This should be equivalent to

XMLENDELEM == vcard_in && XMLDEPTH == 1

However, while xgawk will find all relevant attributes, it seems that
the data variable will always either be empty or contain a linefeed.
I don't quite understand why, but I'm trying to find out...
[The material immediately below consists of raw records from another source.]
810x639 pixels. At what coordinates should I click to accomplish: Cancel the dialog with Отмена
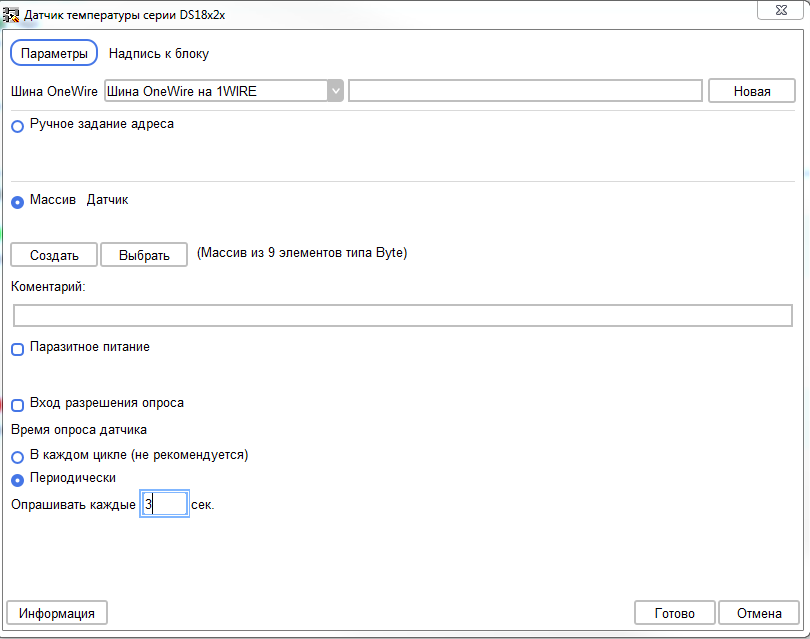click(759, 613)
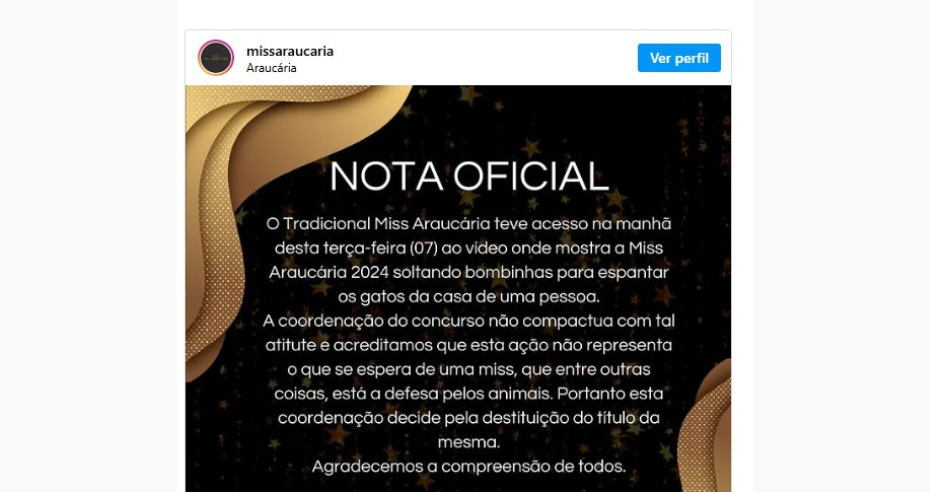The image size is (930, 492).
Task: Click the Ver perfil button
Action: point(679,58)
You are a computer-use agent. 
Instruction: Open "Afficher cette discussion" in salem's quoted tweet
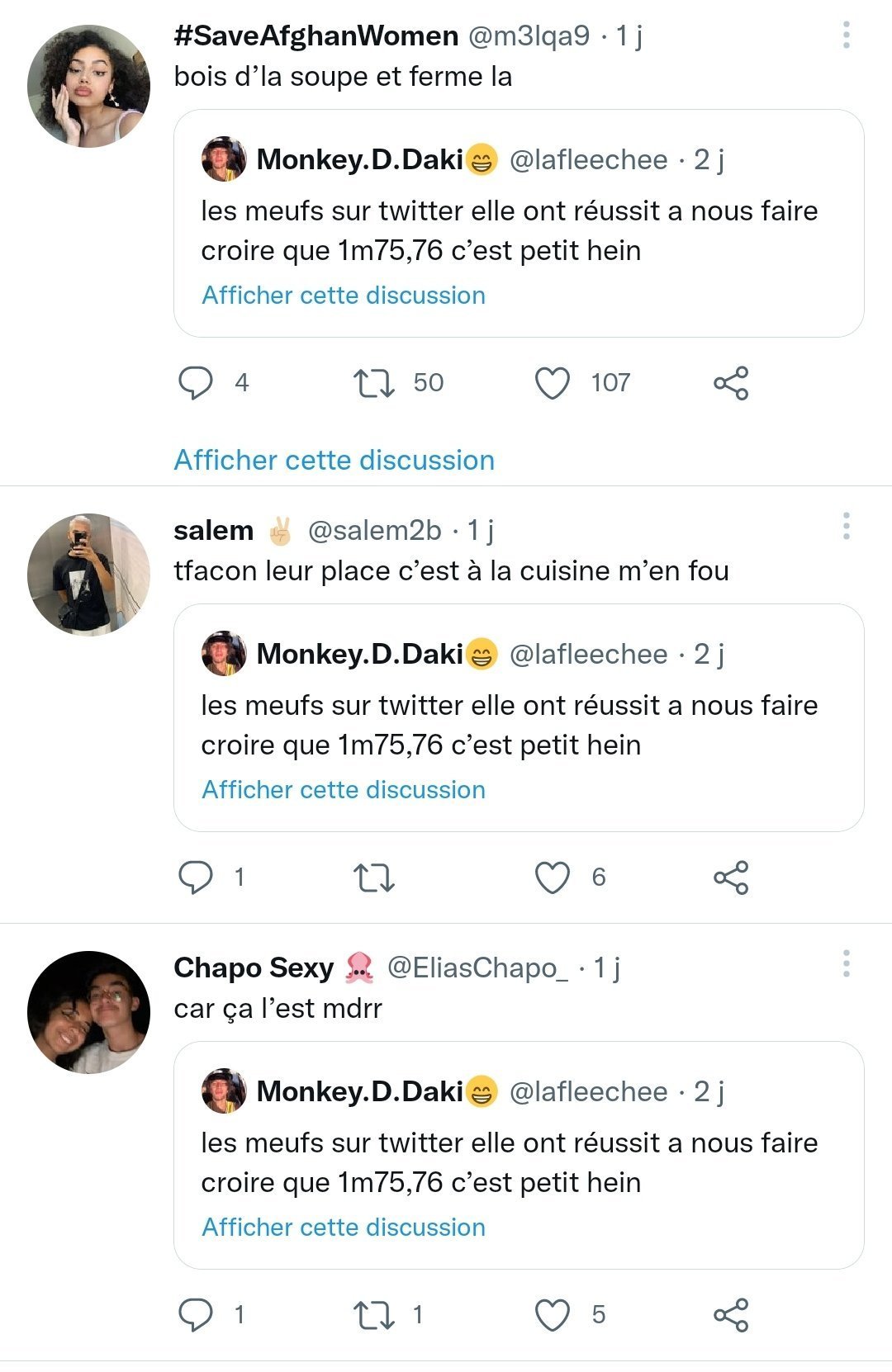[344, 790]
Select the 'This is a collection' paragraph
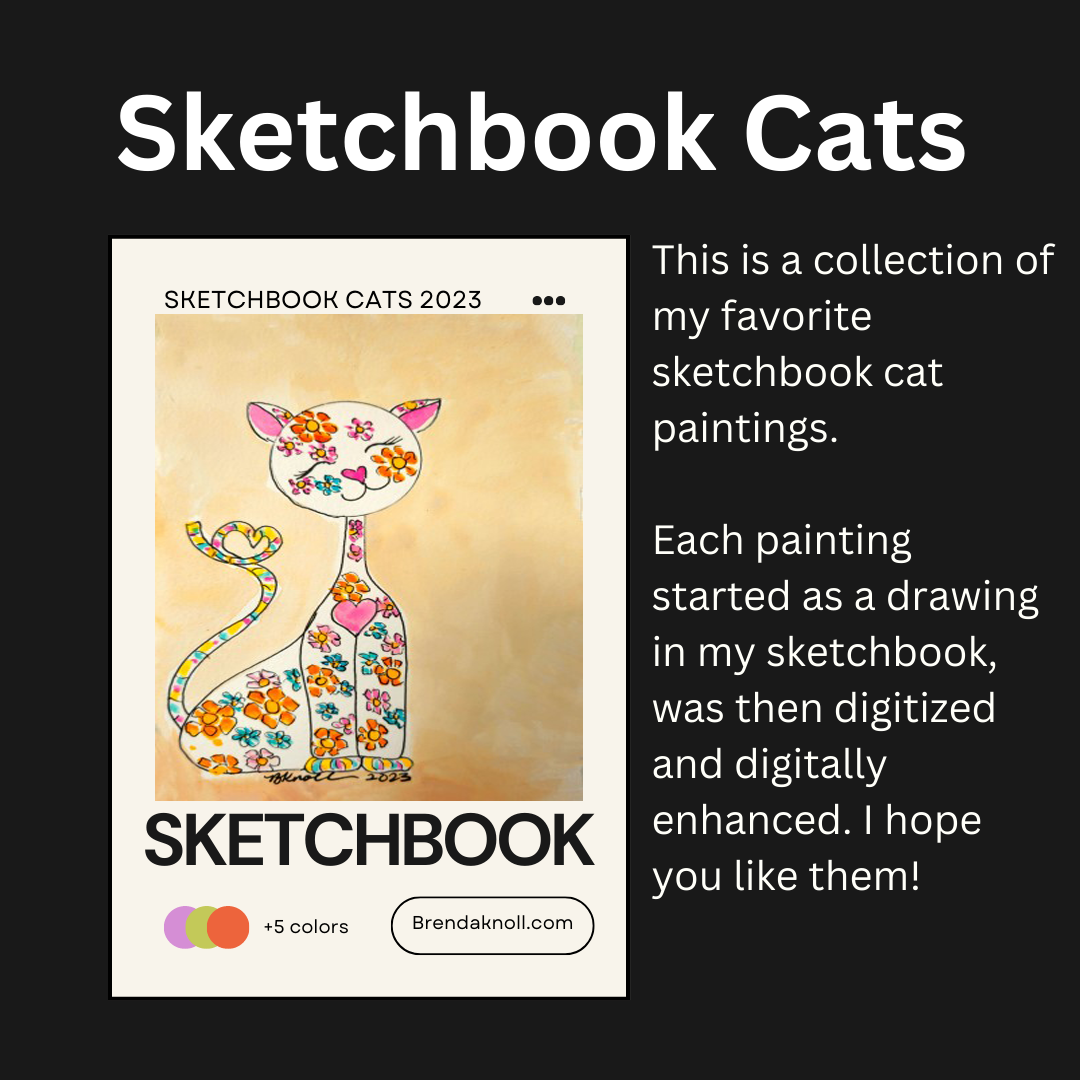This screenshot has height=1080, width=1080. click(853, 344)
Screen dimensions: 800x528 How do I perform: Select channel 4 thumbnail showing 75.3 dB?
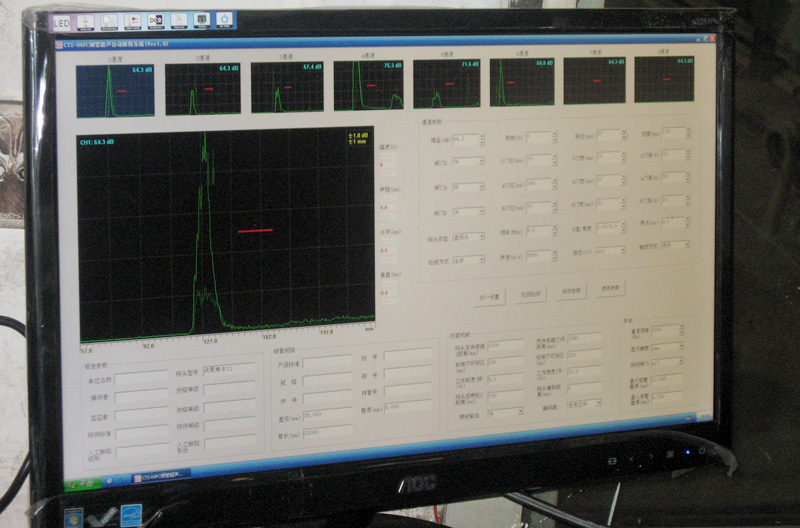(x=368, y=85)
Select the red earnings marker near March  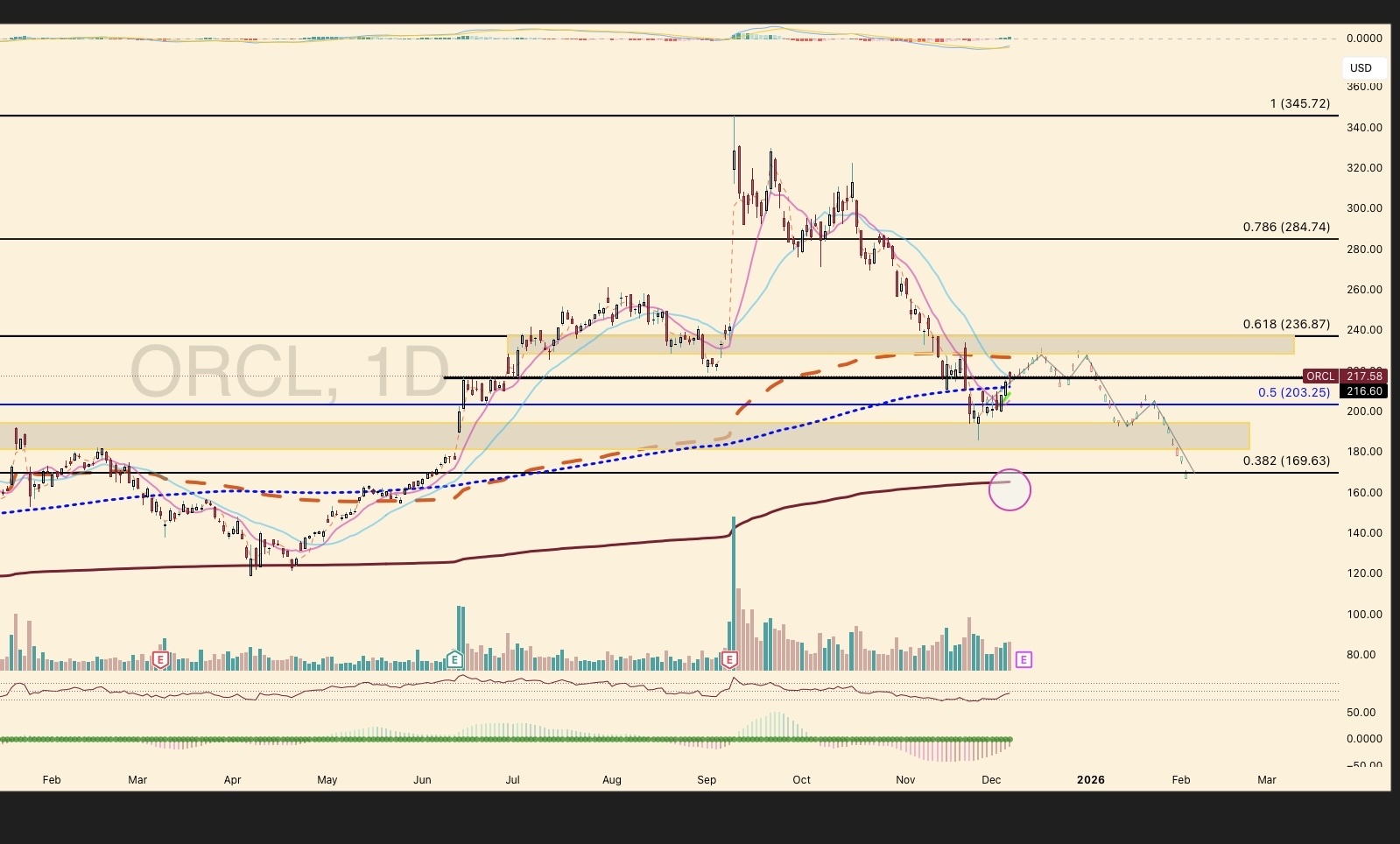[x=160, y=659]
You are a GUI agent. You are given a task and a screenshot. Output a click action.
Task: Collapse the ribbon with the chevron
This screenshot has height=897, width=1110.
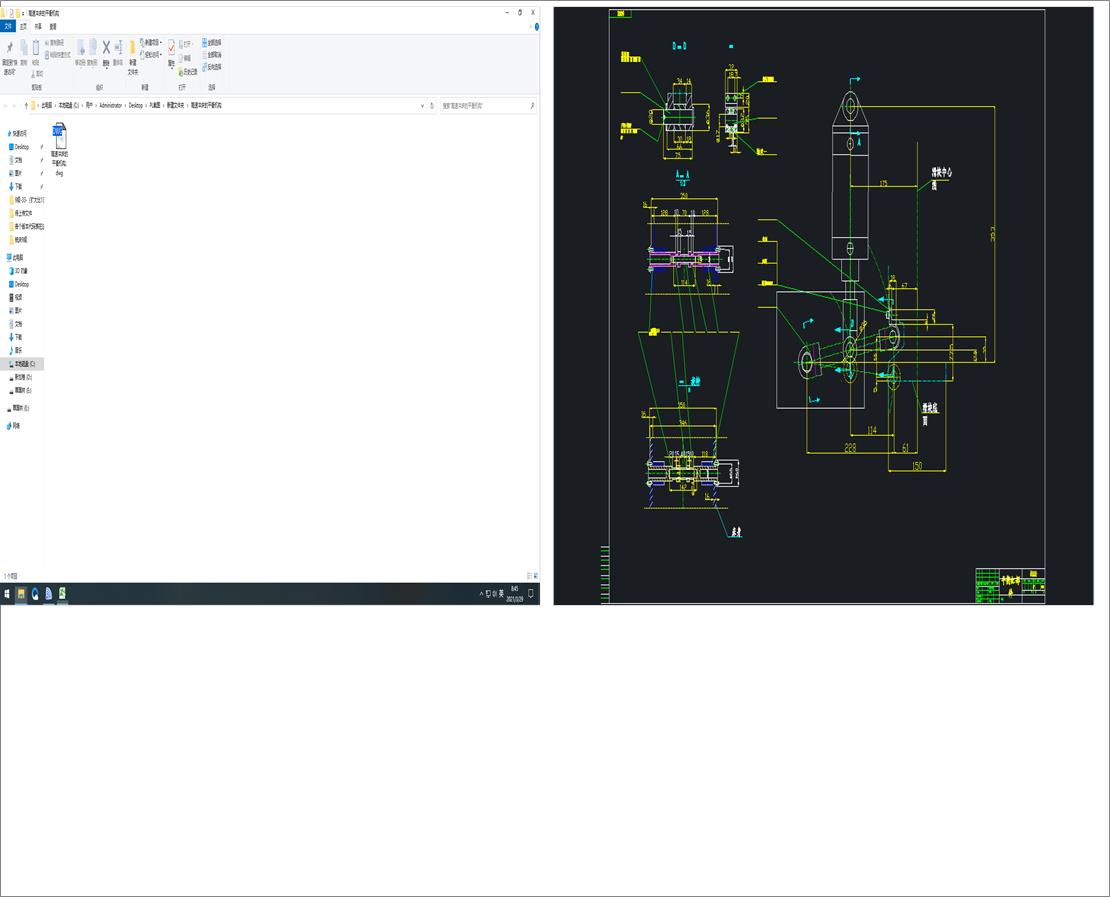[530, 27]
The data variable is filled with the content of the very
last character data that occurred immediately before
the </div> (usually a newline). If you want anything else
to be assigned to the data variable, change the condition
in front of the assignment of the data variable.

Manuel Collado · Oct 19, 2006

Jürgen Kahrs escribió:

The data variable is filled with the content of the very
last character data that occurred immediately before
the </div> (usually a newline). If you want anything else
to be assigned to the data variable, change the condition
in front of the assignment of the data variable.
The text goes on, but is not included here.